### Document excerpt
***

Russia said yesterday that 265 Ukrainian soldiers had surrendered after staging a last stand at the besieged Azovstal steelworks in Mariupol, prompting Kyiv to call for a prisoner exchange.
Moscow claimed control of the strategic port city last month after a weeks-long siege, but hundreds of Ukrainian soldiers remained holed up in tunnels beneath the huge Azovstal industrial zone.
“Over the past 24 hours, 265 militants laid down their arms and surrendered, including 51 heavily wounded,” the Russian defence ministry said.
Publishing images showing wounded soldiers being carried on stretchers, it said the injured were taken to a hospital in the eastern Donetsk region controlled by pro-Kremlin rebels.
Ukraine’s defence ministry confirmed the soldiers had left Azovstal, expressing hope for an “exchange procedure... to repatriate these Ukrainian heroes as quickly as possible”.
For those remaining in the warren of tunnels underneath the steelworks, it said it was doing “everything necessary for their rescue” — although a military intervention was not possible. In Moscow, Kremlin spokesman Dmitry Peskov did not answer questions about whether the Azovstal soldiers would be treated as war criminals or prisoners of war.
President Vladimir Putin “guaranteed that they would be treated according to the relevant international laws,” he said. The International Criminal Court said yesterday it was deploying its largest-ever field team to Ukraine, comprising 42 investigators, forensic experts and support staff.
Ukraine’s army said holding the steelworks had delayed the transfer of 20,000 Russian troops to other parts of the country and stopped Moscow from quickly capturing the southern city of Zaporizhzhia.
“Eighty-three days of Mariupol defence will go down in history as the Thermopylae of the 21st century,” presidential aide Mykhaylo Podolyak said, referring to the last stand by the Spartans against the Persians in 480 BC. Ukrainian forces have managed to fight the huge Russian army for longer than many expected, fortified by weapons and cash from Western allies.
French President Emmanuel Macron told Ukrainian counterpart Volodymyr Zelensky yesterday during a telephone call that arms deliveries from Paris would “increase in intensity” in the coming weeks.
Zelensky said the two leaders also discussed fuel supplies to Ukraine, ways to export Ukrainian agricultural products and Kyiv’s application to join the European Union, which Macron has said could take decades.

***

### Record set

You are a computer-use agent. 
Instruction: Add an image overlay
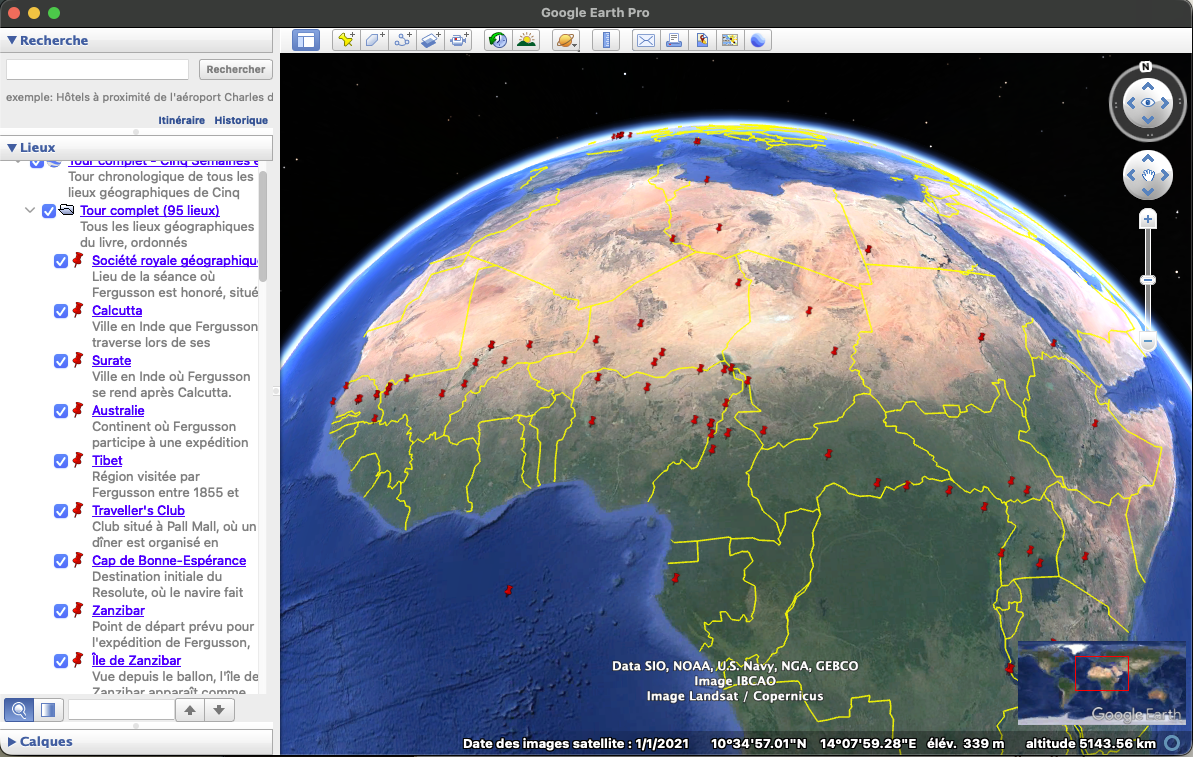430,39
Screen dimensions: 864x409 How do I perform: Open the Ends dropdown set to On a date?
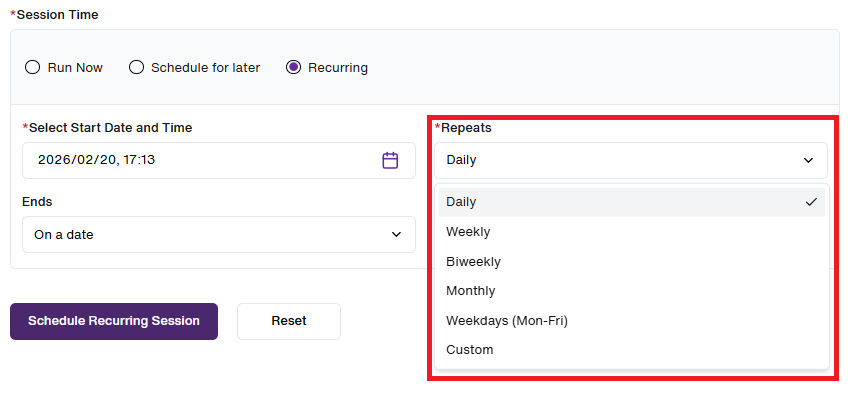pyautogui.click(x=219, y=234)
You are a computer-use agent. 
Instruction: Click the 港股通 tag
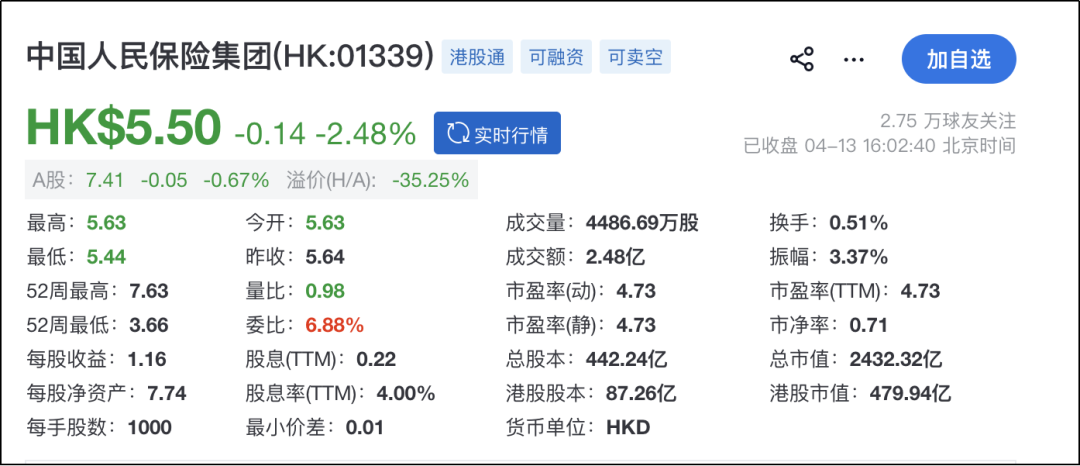point(477,57)
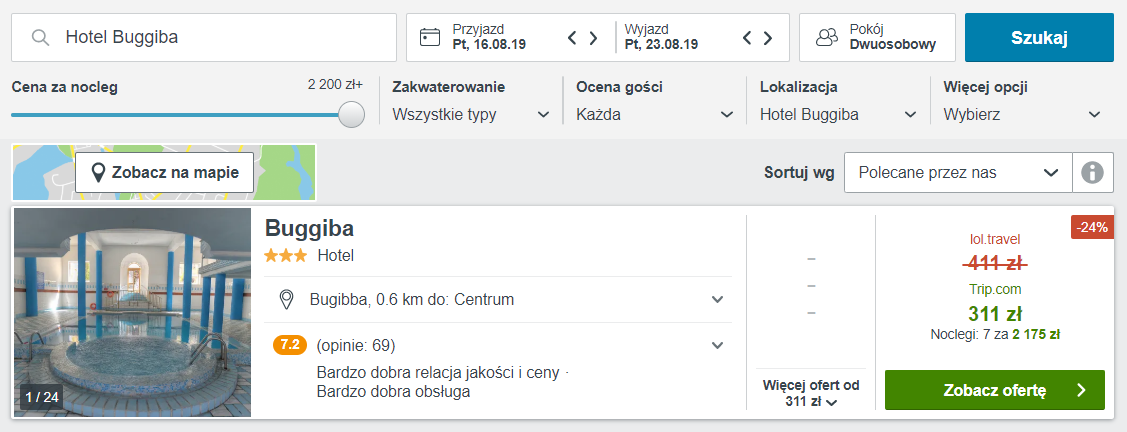Click the sort info icon

tap(1092, 173)
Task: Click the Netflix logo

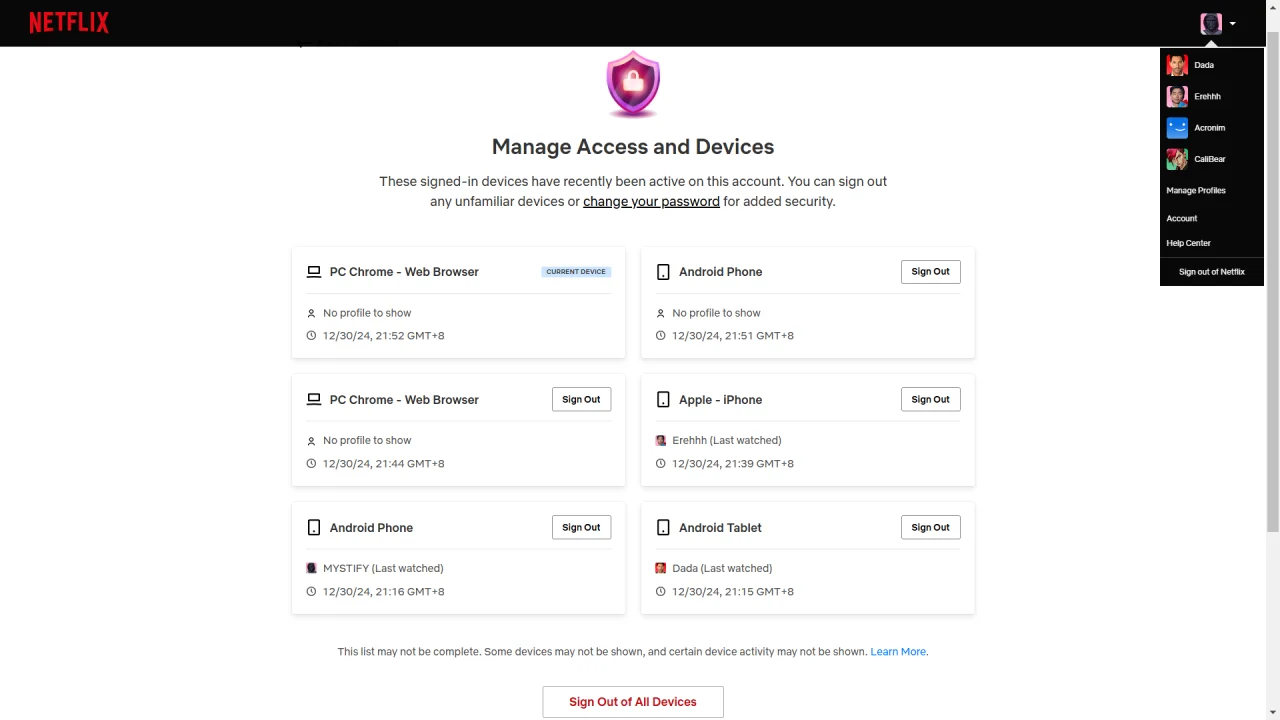Action: click(x=69, y=22)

***

### Required work
In the news report on the Azovstal surrender, how many of the soldiers who surrendered were heavily wounded?

### Task result
51 of the 265 soldiers were heavily wounded.